Boylett’s double-act pushes the political identity button with the lyrics “Our flag’s red, white and blue…More than just a star”. Fortunately for viewers, there are three union flags on show, to deploy some banal nationalism on us all.

I now wonder if Theresa May got her “red, white and blue Brexit” plan from this very line. Perhaps Boylett would recommend her other YouTube offerings, with view-counts higher than the votes she received as a parliamentary candidate for Stockton at the 2015 general election. May could certainly do with some step aerobics destress classes or consider a future career with a lesson on how to audition for "Big Brother" - all available on the YouTube page of one single UKIP member.

Hardly the most respectable bunch of politicians.

Fast-forward 18 months and Brexit is a process spinning haphazardly on a pre-1973 vinyl player coated in stickers of Spitfire planes and British bulldogs. As Peter Parsons sings, the negotiations are “going around in circles”. No matter the outcome, Parsons says “we’ll sing this song, and we’ll be strong”. Here lies the last option if EU-UK negotiations collapse before next year.

Now, the pensioner picks up the cultural baton of the Brexiters, by democratically representing the new mean age of those who genuinely believe that Brexit is good for the UK. The improved photoshop elements and graphics indicate that Brexit, in all forms, can benefit from those presumed windfalls of international right-wing funding.

Though we applaud Parsons for appearing at the European Parliament on four occasions in his music video.
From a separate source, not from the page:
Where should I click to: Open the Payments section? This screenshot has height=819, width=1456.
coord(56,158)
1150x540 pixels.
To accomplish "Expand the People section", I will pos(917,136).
It is at least one more than Nigel Farage ever managed.

Beyond 2019, London’s tourist gift shops will surely jump to the tune of “no Juncker from Juncker,” chasing Parsons for his nauseating union flag wardrobe collection.

But keep the gear for Eurovision 2018, if YouTube user ‘Elektrik’ would have you believe. Their electric ballad entitled ‘Drinking EU Tears, UK Eurovision Song Contest, 2018’ is so atmospheric that you might take the lyrics about “lies” and “global peers” seriously. As the chorus says, “cheers!” A pint-wielding Farage will greet you on the way to nul points.

For pro-Europeans, paracetamol is not enough to counteract the dreaded disco above.

Short and punchy - much like an espresso - is ‘F**K Brexit’. The urban beat of immigrant rapper Bricka chants “F*ck Brexit we ain’t gonna exit,” whilst showcasing the best of Sports Direct loungewear and Polsi Skelp vodka. Bricka also wipes his a*se with the Daily Mail.

Then there is the Billy Joel parody, ‘We didn't vote for Brexit’. Aptly produced to the tune of ‘We didn't start the fire,’ with some London-Remainer cockney vocals and screenshot definitions of ‘double standards, as the vocalist declares “48 to 52. Farage said that wouldn't do.”Nor will Brexit’s musical output do. Taken for a sign of Brexit madness and a society unequipped to use video editing tools, or make up its mind.